The development of hydroelectricity does not seem practical because of the dependence on the seasons for the amount of water supply as well as the amount of greenhouse gases it emits in the first 10 years of being built (Middleton, 2013). Wind energy has potential but is unreliable for consistent energy supply.

Two fields of arguments:

|  | Nuclear Energy | Wind Energy |
|---|---|---|
| Benefits | Increased amount of electricity would be generated, which would grow the local economy. Less greenhouse gas emissions than fossil fuels and hydropower (Middleton, 2013). | Wind is shown to be the cleanest form of energy production. |
| Barriers | Government corruption has led to the cancelling of multiple nuclear energy development contracts. The power plant currently proposed would output around 10% of the country’s power which is twice as much as recommended.; Nuclear energy also requires a stable energy grid to be maintained and that independent off site power is needed, which Nigeria does not have.; Proposed sites for plants are in unstable areas where the Nigerian government does not have control of the workings of the militant groups.; | Commercial energy production based on wind is limited because of variation in seasons and the speed of the winds Relatively cheap because of cost reduction every year ; Areas that had high potential for wind turbines are in the north part of Nigeria, which is the area with the least development of the power grid.; |

The most practical solution was mentioned by Gujba, Mulugetta, and Azapagic, (2011). The authors of this article suggested that a harmonization of different forms of energy take place. In their sustainable development scenario, they suggested some reliance on renewable energy sources and a slow change from fossil fuels to renewable energy sources. Since the rural areas are further from the electricity grid and most currently do not have power, each area would become a little hub where they would produce their own power by whatever resource was closest. For example, in the northern areas, the mini-grids would work off of wind and solar power energy. Hydropower development would have to increase in order for this to be successful.
Winkler, Howells, and Baumert (2002) talk about envisioning where a country wants to end up before the development of energy resources.

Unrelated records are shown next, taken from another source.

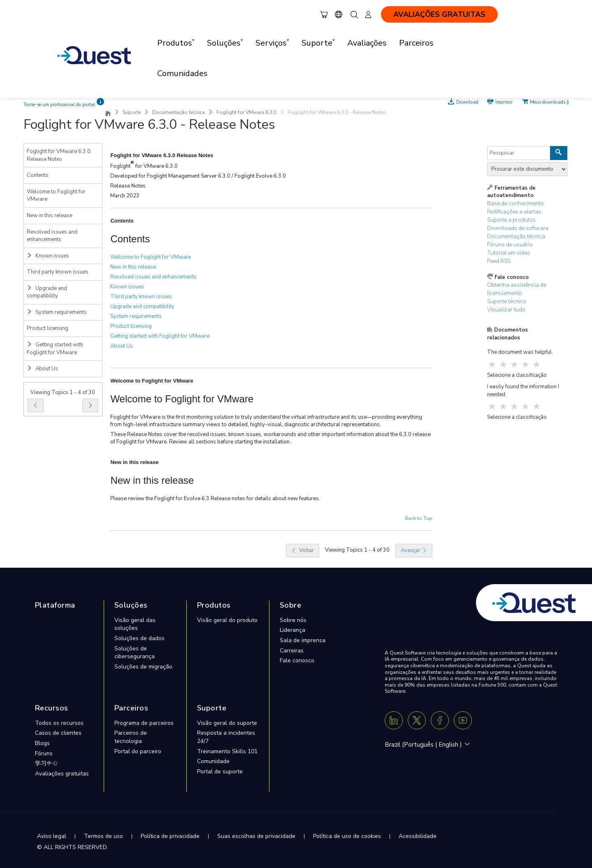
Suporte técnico (506, 301)
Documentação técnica (179, 112)
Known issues (48, 256)
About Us (42, 369)
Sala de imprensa (302, 640)
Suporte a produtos (511, 220)
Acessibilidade (418, 836)
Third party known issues (58, 272)
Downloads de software (518, 228)
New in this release (49, 216)
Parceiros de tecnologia (130, 737)
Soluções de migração (143, 666)
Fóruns (44, 753)
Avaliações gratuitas (62, 773)
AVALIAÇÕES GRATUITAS (439, 14)
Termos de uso (103, 836)
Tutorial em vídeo (508, 253)
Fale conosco (297, 660)
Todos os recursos (59, 723)
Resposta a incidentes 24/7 (226, 737)
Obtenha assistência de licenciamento (517, 289)
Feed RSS (499, 261)
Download (467, 102)
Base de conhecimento (515, 203)
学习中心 (46, 763)
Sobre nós (293, 620)
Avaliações (367, 43)
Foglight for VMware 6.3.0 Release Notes (58, 155)
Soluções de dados (139, 638)
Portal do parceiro (138, 751)
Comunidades (182, 73)
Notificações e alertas (514, 211)
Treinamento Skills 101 (227, 751)
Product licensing (47, 328)
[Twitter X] (417, 720)
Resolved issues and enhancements (52, 236)
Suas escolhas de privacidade (256, 836)
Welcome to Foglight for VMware (56, 195)
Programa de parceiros (144, 723)
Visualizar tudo (506, 309)
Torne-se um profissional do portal (59, 104)
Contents (37, 175)
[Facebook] (440, 720)
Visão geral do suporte (227, 723)
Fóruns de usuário (510, 244)
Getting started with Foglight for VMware (55, 348)
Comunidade (213, 761)
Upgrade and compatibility (47, 292)
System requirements (57, 312)
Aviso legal (51, 836)
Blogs (42, 743)
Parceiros (416, 43)
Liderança (293, 630)
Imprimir (504, 102)
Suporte (132, 112)
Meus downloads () (549, 102)
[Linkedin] (394, 720)
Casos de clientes (58, 733)
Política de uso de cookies (347, 836)
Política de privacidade (170, 836)
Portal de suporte (220, 771)
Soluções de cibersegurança (135, 652)
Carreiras (292, 650)
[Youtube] (463, 720)
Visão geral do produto (227, 620)
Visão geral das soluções (135, 624)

This is a great perspective about how to fix the energy crisis because taking the big picture into account before the development of the sector could include things outside of simply fixing the energy crisis such as poverty eradication, job creation, reducing carbon emissions, etc. Fixing the energy supply will solve many problems such as the overpricing of electricity due to the loss of the electricity within the grid (Winkler, Howells & Baumert, 2002).

== Process and Industrial Developments dispute ==
Process and Industrial Developments Ltd (P&ID) entered into a 20-year contract with the Nigerian government for natural gas supply and processing. Nigeria was to
provide the gas, which PI&D was to refine so that it could be used to power the Nigerian electrical grid. PI&D could keep valuable byproducts for its own use. In 2012, PI&D demanded arbitration in London, alleging that Nigeria had not supplied the agreed quantity of gas or to construct the infrastructure it had agreed to build. The arbitral tribunal awarded damages of more than £4.8 billion. The compensation was valued £8.15 billion with interest when the case was heard in London High Court in December 2022.